Genetically engineered bacteria are now being used to produce enzymes and vitamins for the food industry. There have already been several reported cases of genetically engineered bacteria contaminating food production processes, and thus putting food safety at risk. Applications of genetically engineered (GE) micro-organisms are set to become more widely used in future: for example, it is assumed that GE soil bacteria could be used to increase harvests. There have even been suggestions that GE gut bacteria could enhance the resistance of honey bees to pesticides. Molecules produced by GE micro-organisms could be used to change the characteristics of plants and animals (paratransgenesis). GE viruses could be used to alter food plants directly in the fields. Such potential applications would pose huge risks for the environment.
Genetic engineering in the context of medical applications and pharmaceutical research is an extremely wide-ranging field. We can only work on specific cases. For example, we are trying to stop patents on the use of human embryos in the production of stem cells. According to European patent law, such patent claims violate ethical principles. We also follow the discussions on interventions in the human germline and the increasing number of experiments with genetically engineered animals.

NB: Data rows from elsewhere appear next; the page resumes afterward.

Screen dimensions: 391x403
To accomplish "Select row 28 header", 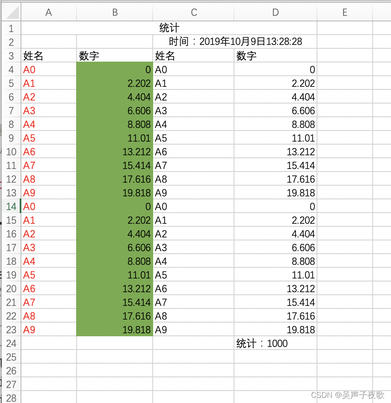I will coord(11,398).
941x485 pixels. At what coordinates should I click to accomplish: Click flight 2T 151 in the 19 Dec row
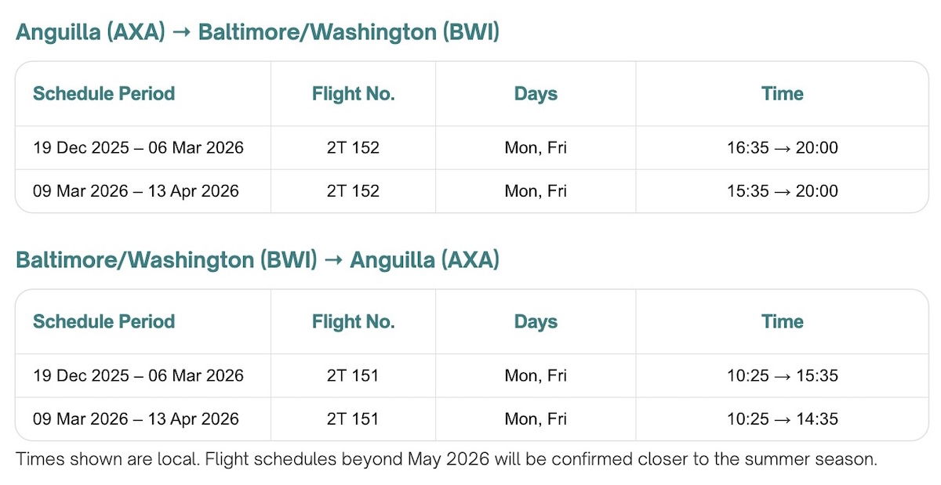(x=353, y=375)
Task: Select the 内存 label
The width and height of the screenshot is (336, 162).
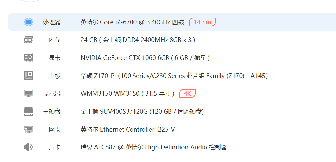Action: [x=55, y=40]
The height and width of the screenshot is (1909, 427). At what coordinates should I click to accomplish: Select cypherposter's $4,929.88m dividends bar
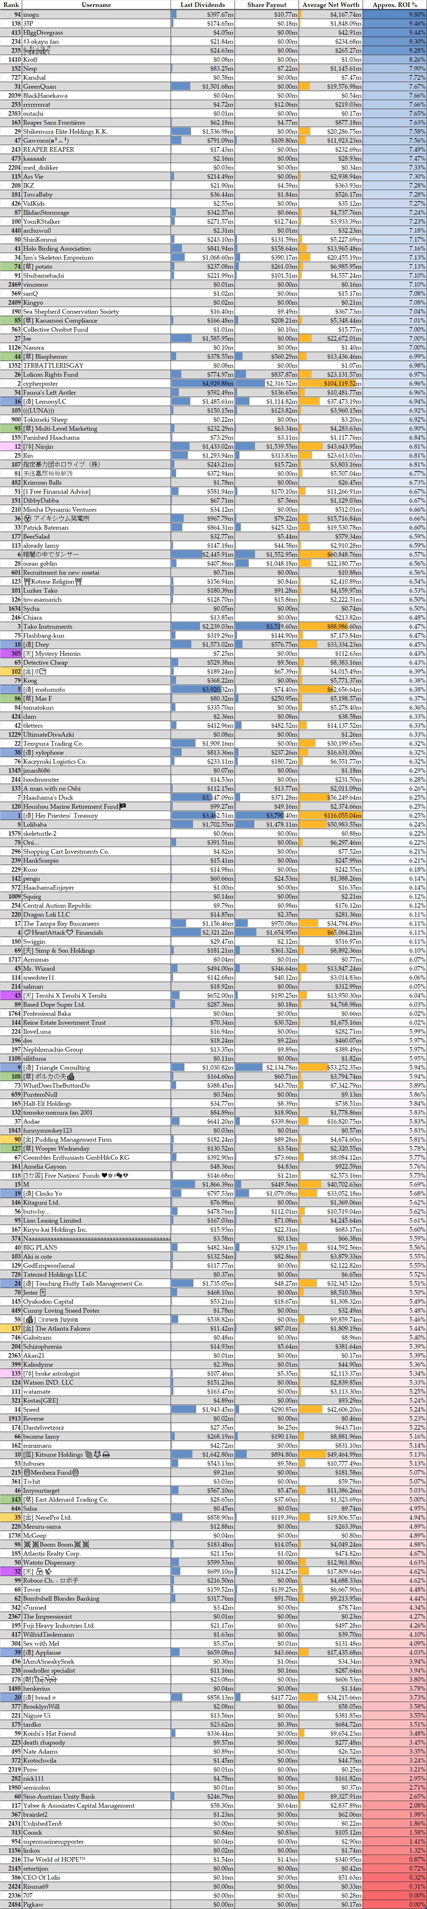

New genetic engineering and genome editing can be used to radically change the biological characteristics of plants, animals and microorganisms, even without adding genes. The technical processes using tools such as the CRISPR/Cas ‘gene scissors’ are associated with specific risks. We focus on these problems in our ‘set limits to biotech!’ project.
Synthetic biology is based on the idea of constructing living organisms ‘from scratch’ to serve human needs and economic interests. So far, scientists have been unable to achieve these goals – except to a very small extent. However, a basic tool used in ‘SynBio’ – the synthesis of DNA and RNA – has become an important tool in many potential usages, including the production of vaccines, the synthesis of whole genomes from viruses, bacteria and yeast. CRISPR/Cas gene scissors are guided by synthetic RNA to the target site. In future, fields might even be sprayed with pesticides containing RNA. These new pesticides are associated with many different risks that are very difficult to assess.
The introduction of genetic engineering also saw patents being granted on living organisms deemed to be ‘technical inventions’. The first patent of this kind was granted in Europe in 1992 on a mammal, the so-called ‘oncomouse’. Other patents had previously been granted on plants and human genes. Patents covering the use of human embryos or interventions into the human germline create specific ethical problems. Patents on genetically engineered animals for use in pharmaceutical experiments must similarly be rejected, since they inherently give rise to incentives to perform experiments in the expectation of making profits. Extending the scope of patents to agriculture and breeding is also extremely concerning: such patents frequently not only claim the technical processes but also the biological resources needed by all breeders.
Synthetic biology enables radical changes to the genome of all kinds of living organisms, some of its proponents even want to create artificial life.
Companies developing risky products for marketing must be excluded from risk assessment. However, the necessary preconditions for independence are in many cases are not fulfilled. This problem is related to concerns about the data produced for the approval processes and to the many recently published reports on risks and potential benefits of genetically engineered organisms.